Prime Minister Churchill and the President said goodbye last night for the present – they plan new conferences in the not-too-distant future – at the Citadel where they worked together for eight days. Mr. Churchill will fish until Saturday when he will make a radio speech also to elaborate on the “Declaration of Québec.”

City deserted

Ottawa was turned out in carnival array. The city was a riot of American red, white and blue. Ancient statues had had their faces washed and large pictures of Mr. Roosevelt adorned thousands of windows. A half-holiday had been proclaimed to permit working people to see the President. The show was the biggest public display in which Mr. Roosevelt has participated since the war began.

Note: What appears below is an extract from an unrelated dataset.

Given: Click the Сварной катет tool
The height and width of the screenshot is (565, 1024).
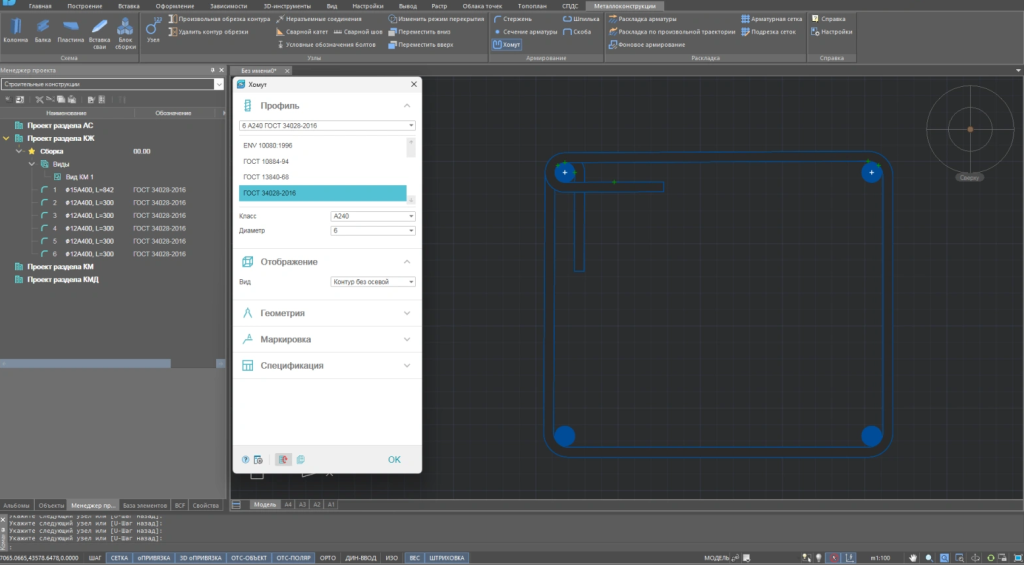Looking at the screenshot, I should 300,32.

The scene was in direct contrast to the somber confines of the Citadel at Québec where Messrs. Roosevelt and Churchill, in a press conference yesterday, said their decisions would not be disclosed in their true meaning until activated with ammunition. They offered this high-spot outline of their meeting:

  1. Plans for a speedup in the Pacific War and greater aid for China.

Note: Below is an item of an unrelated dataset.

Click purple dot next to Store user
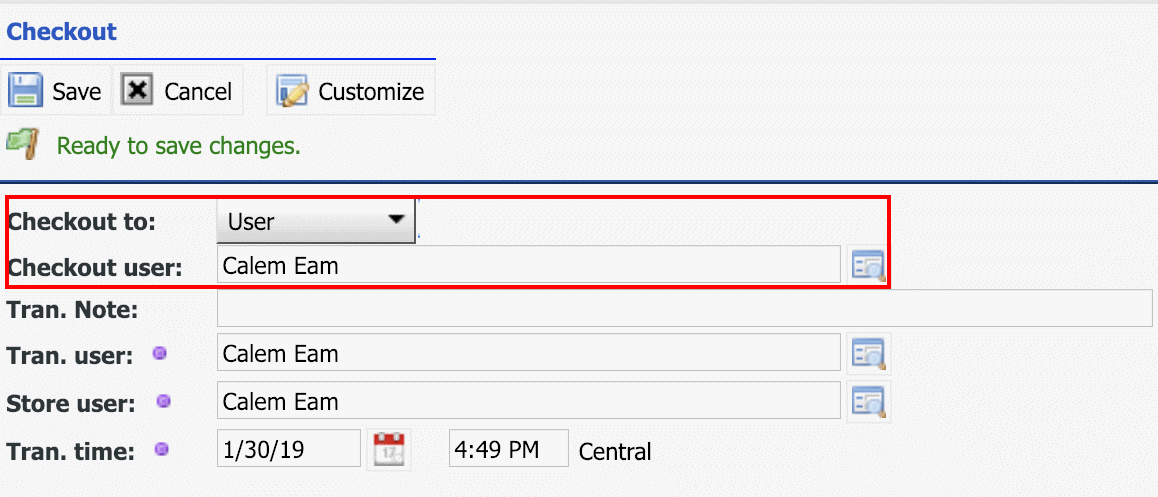 [164, 402]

  2. New Allied blows against the Axis in general. They indicated these might come at any time.

  3. A tripartite meeting with Russia, possibly before the end of the year.

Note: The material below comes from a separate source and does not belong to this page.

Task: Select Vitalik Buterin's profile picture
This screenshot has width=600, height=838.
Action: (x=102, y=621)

  4. Another Anglo-American conference before the end of the year and conferences at more frequent intervals than in the past.

  5. Approval of unanimous recommendations on sea, air and land operations on the part of the Combined Chiefs of Staff and their corps of between 300 and 400 expert aides. This was in addition to what Messrs. Roosevelt and Churchill described as agreement on “the political issues underlying or arising out of the military operations.”

  6. Impending recognition of the French Committee of National Liberation.